En avril, le New York Times a révélé que plus de 2 500 enfants avaient été isolés de leurs tuteurs alors qu’ils étaient en détention. Bien que la pratique des enlèvements d’enfants sanctionnée par l’État ait été officiellement suspendue depuis, la menace est toujours d’actualité, alors que l’administration Trump se bat pour le droit à la détention illimitée de sa famille. Pendant ce temps, des centaines de ces enfants n’ont toujours pas été retournés à leurs parents. Des mères ont été « réunies » avec leurs enfants pour être détenues ensemble dans des cages séparées des maris et des pères.

Le traitement cruel des réfugiés d’Amérique centrale est le produit d’un calcul froid de l’application de la loi, car selon le procureur général Jeff Sessions, punir les demandeurs d’asile en prenant leurs enfants à établit « un effet dissuasif. »   Lorsque des pratiques d’enlèvement d’enfants et d’incarcération de masse sanctionnées par l’État interdisent toute possibilité de chercher refuge dans les points d’entrée officiels, de nombreuses personnes persécutées peuvent être contraintes de s’engager dans une autre voie périlleuse en traversant à pied des zones éloignées, le long de la frontière sud, loin de toute aide ou sauvetage.

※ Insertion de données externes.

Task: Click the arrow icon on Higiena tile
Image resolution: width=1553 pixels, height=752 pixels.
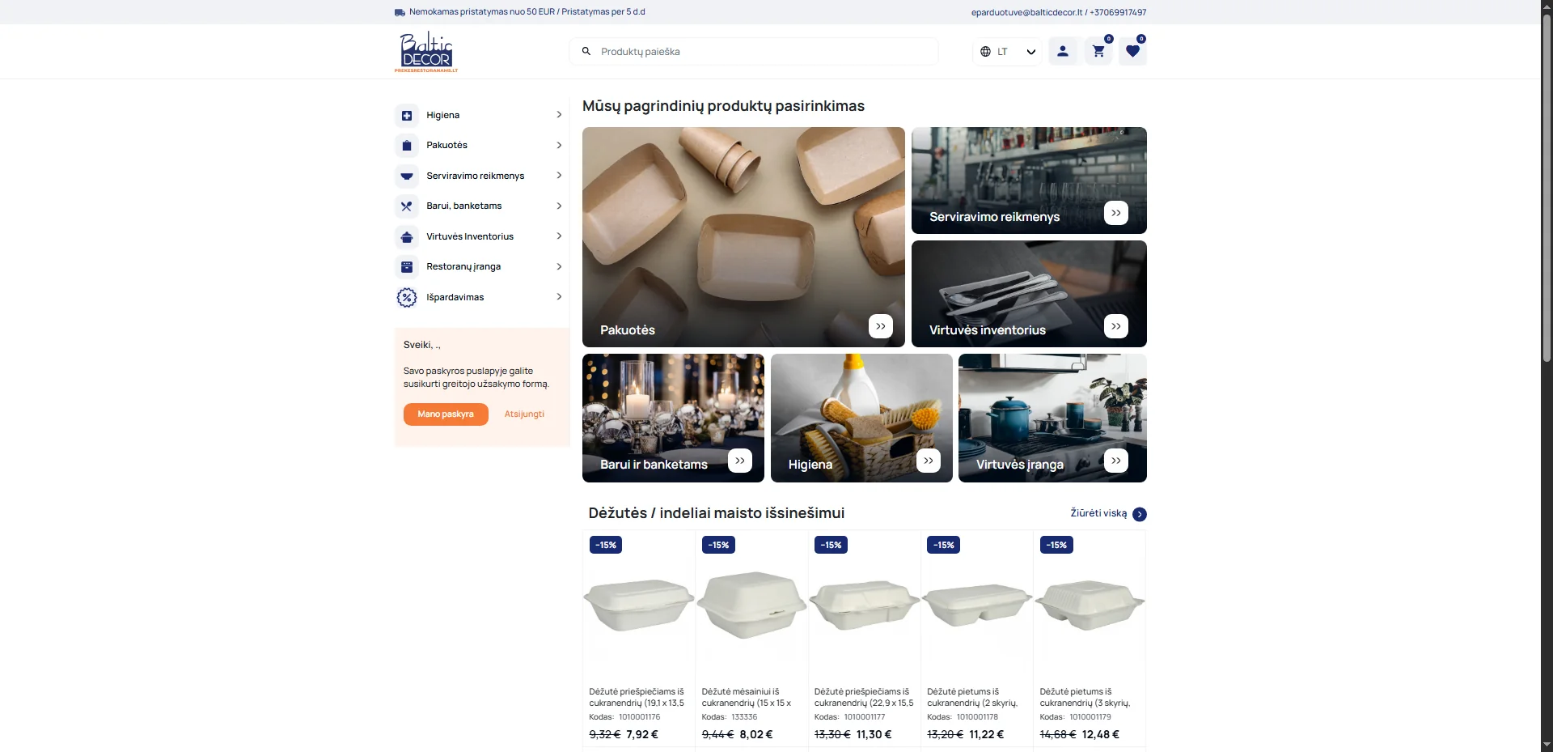Action: [x=928, y=461]
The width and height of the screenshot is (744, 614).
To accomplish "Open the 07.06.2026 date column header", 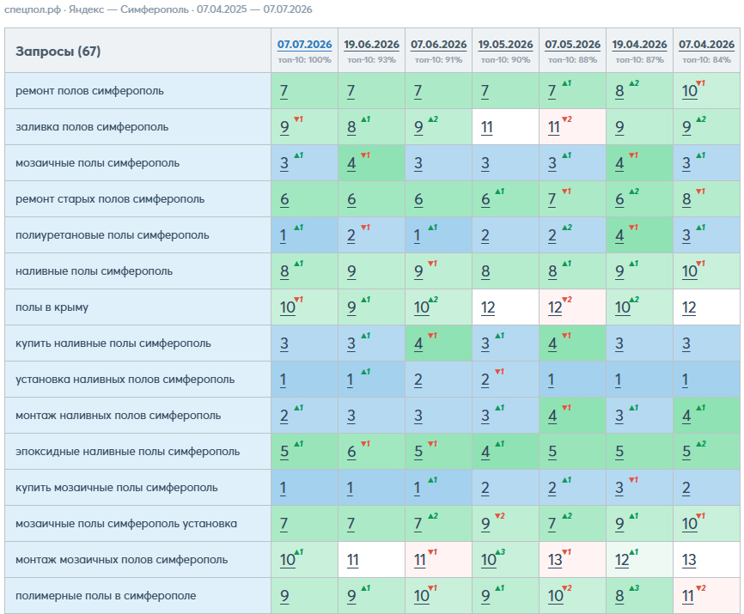I will [x=438, y=44].
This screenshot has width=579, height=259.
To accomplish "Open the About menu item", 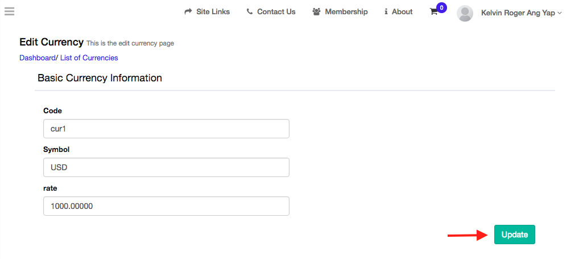I will pyautogui.click(x=402, y=12).
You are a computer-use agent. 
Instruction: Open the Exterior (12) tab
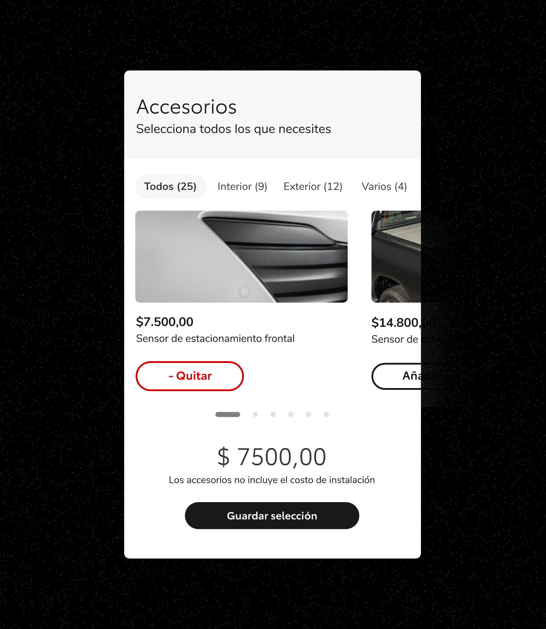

Sur la frontière méridionale de l’Arizona, un vaste réseau de pistes migratoires sillonnent le désert de Sonora. Le pourcentage de Centraméricains appréhendés par la US Border Patrol dans le désert est passé de moins de 2% en 2000 à plus de 50% en 2014.

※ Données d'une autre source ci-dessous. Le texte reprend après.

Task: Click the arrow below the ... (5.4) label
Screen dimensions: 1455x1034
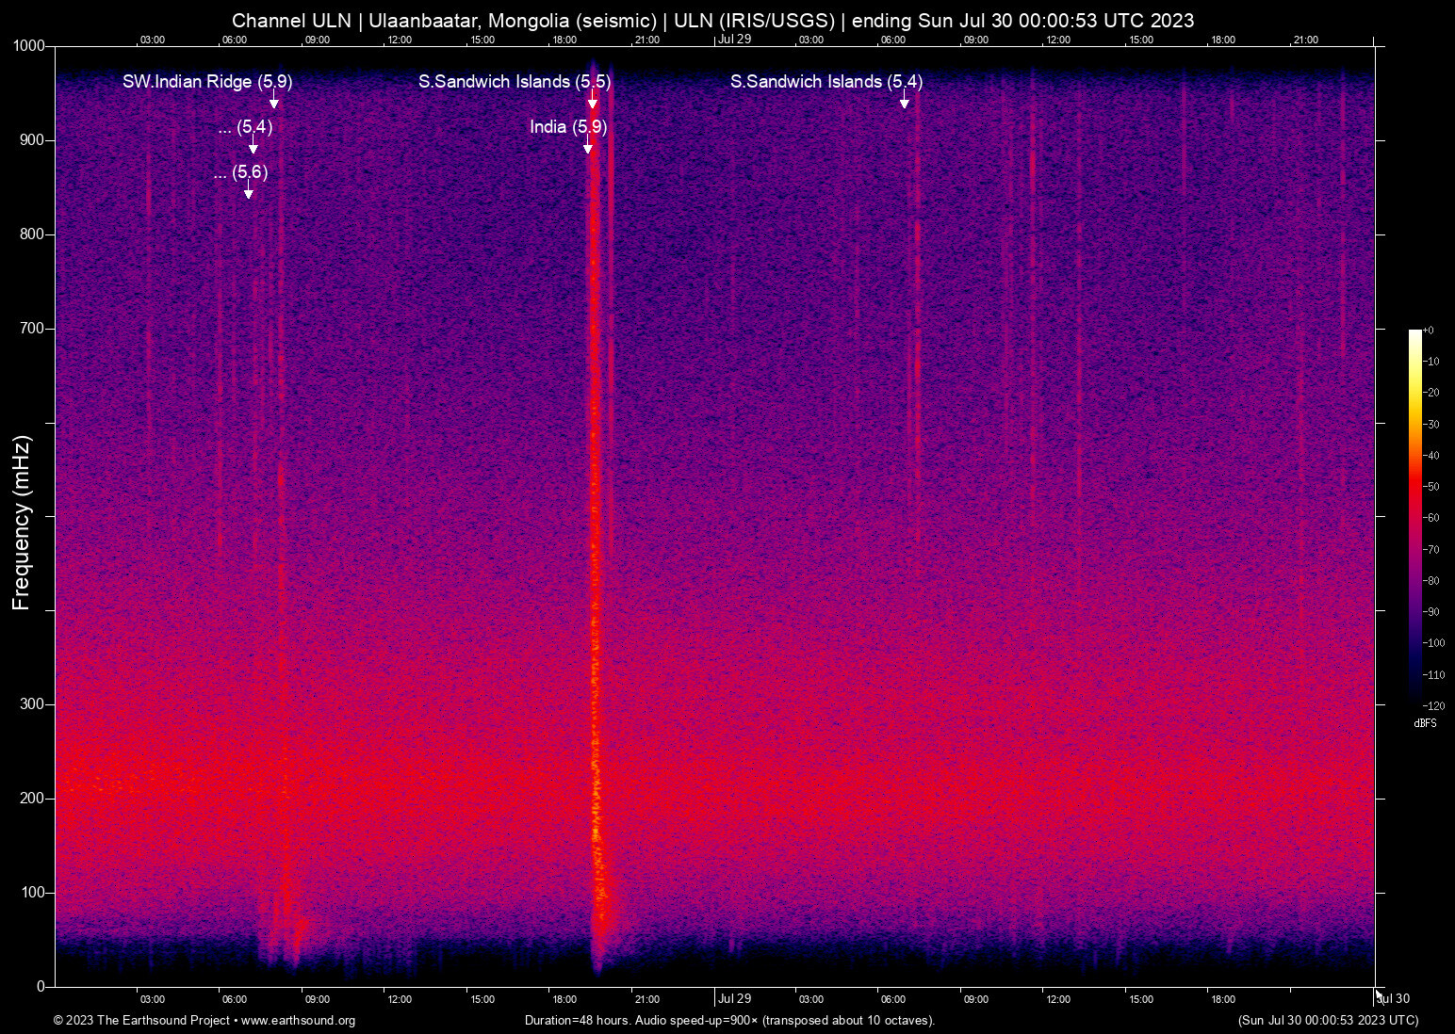Action: [253, 146]
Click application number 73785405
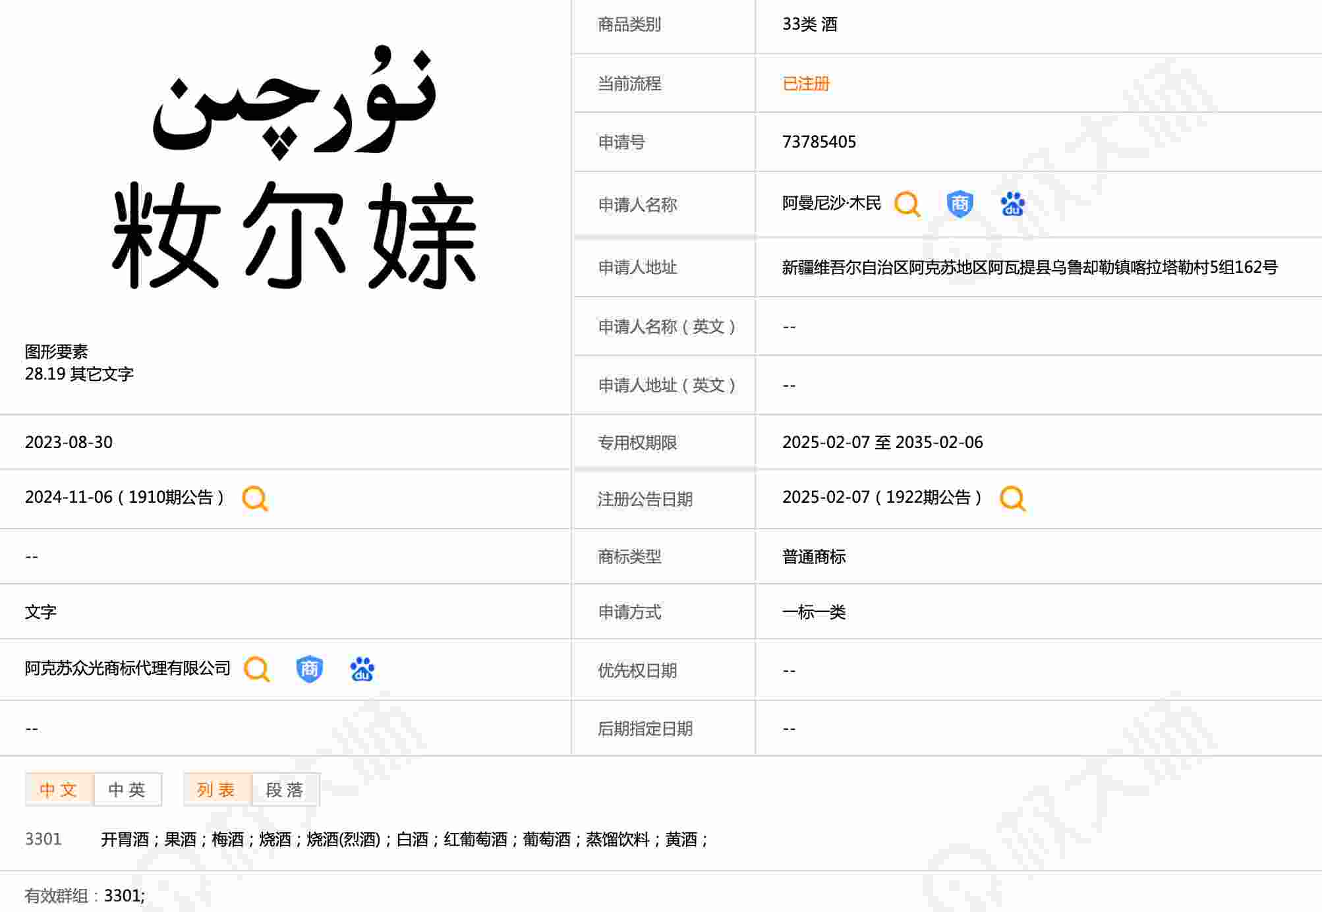Viewport: 1322px width, 912px height. [819, 142]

Ce terrain accidenté des régions frontalières méridionales a coûté la vie à plus de 8 000 personnes.

Le désert comme dissuasif

La terrible réalité du passage de la frontière n’est pas un hasard. C’est le résultat d’un long héritage de services de police fondés sur la dissuasion, qui structure le contrôle des frontières depuis des décennies. Au début des années 90, les agences américaines de contrôle des frontières ont cherché à transformer le désert du sud-ouest en une arme meurtrière. Coïncidant avec les politiques de libre-échange de l’administration Clinton, un « document d’orientation » produit en 1994 décrivait cette stratégie pour pousser des personnes sans papiers à traverser la frontière sur « des étendues de terres isolées et inhabitées », où elles se trouveraient « en danger mortel ».

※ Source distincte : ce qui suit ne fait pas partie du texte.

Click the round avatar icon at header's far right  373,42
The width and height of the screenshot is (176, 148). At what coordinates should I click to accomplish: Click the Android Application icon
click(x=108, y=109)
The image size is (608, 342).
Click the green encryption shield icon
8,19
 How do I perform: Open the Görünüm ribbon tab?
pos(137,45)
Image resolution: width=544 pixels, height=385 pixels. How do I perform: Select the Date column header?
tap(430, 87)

De Clinton à Bush en passant par Obama, la croissance d’une armée d’agents de la police des frontières, ainsi que la construction et la fortification de plus de 650 km de barrières frontalières dans et autour des ports d’entrée officiels, ont renforcé cette dissuasion en détournant les participants non autorisés vers l’arrière-pays. En réalité, la peine imposée pour l’entrée sans papiers aux États-Unis a depuis augmenté bien au-delà de l’incarcération et de l’expulsion pour inclure la possibilité de décès par exposition à des conditions extrêmes dans des zones isolées où l’aide et les secours sont souvent introuvables.

En fin de compte, l’approche militaire en matière de sécurité des frontières n’a pas empêché les migrations non officielles. Les pratiques de dissuasion contribuent manifestement à la prolifération des crises humaines et des catastrophes morales.